= Problem requirements =
Look through the records below for the line with "Open the DEFAULT" and the line with "Task: Click the WAIST row label", then return those lines and all lines between, exactly.

= Given information =
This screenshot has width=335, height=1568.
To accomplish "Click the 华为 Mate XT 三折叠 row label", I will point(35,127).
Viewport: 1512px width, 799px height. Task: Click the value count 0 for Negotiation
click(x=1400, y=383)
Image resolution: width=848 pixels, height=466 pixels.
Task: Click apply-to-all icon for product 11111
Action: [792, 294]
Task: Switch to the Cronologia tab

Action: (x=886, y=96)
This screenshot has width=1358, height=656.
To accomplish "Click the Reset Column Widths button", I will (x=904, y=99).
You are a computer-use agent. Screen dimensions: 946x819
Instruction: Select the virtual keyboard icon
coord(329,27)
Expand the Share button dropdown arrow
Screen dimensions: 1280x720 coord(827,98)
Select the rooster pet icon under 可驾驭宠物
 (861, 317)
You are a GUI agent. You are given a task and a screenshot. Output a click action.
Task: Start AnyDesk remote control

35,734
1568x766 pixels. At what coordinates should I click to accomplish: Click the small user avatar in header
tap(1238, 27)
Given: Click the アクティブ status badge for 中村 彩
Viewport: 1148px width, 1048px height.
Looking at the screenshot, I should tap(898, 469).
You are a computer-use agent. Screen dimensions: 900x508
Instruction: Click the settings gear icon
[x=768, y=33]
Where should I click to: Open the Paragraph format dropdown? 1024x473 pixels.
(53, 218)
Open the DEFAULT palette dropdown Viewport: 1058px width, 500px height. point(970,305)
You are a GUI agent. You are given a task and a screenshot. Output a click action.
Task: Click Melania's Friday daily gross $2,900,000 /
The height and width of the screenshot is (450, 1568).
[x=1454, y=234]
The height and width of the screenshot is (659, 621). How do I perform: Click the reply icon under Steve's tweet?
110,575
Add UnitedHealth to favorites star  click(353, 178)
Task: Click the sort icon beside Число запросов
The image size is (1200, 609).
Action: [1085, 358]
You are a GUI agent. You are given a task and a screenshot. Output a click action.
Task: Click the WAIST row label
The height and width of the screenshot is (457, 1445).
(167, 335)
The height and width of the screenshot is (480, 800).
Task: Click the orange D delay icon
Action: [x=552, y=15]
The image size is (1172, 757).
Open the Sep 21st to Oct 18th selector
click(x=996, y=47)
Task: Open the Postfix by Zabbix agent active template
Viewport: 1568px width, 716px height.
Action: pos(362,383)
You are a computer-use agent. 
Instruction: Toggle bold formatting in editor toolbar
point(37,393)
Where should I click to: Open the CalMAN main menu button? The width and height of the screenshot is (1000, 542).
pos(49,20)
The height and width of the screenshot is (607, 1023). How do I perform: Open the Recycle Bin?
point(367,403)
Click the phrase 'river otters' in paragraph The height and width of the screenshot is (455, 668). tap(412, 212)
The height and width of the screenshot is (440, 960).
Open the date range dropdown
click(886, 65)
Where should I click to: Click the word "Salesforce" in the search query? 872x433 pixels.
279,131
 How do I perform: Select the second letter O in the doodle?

= Answer to this exercise =
Open the DEFAULT palette dropdown Viewport: 1058px width, 500px height. point(970,305)
You are a GUI agent. You are given a task and a screenshot. Output a click action.
Task: Click Melania's Friday daily gross $2,900,000 /
The height and width of the screenshot is (450, 1568).
[x=1454, y=234]
The height and width of the screenshot is (659, 621). How do I perform: Click the reply icon under Steve's tweet?
110,575
Add UnitedHealth to favorites star  click(353, 178)
Task: Click the sort icon beside Число запросов
The image size is (1200, 609).
Action: [1085, 358]
You are a GUI agent. You are given a task and a screenshot. Output a click action.
Task: Click the WAIST row label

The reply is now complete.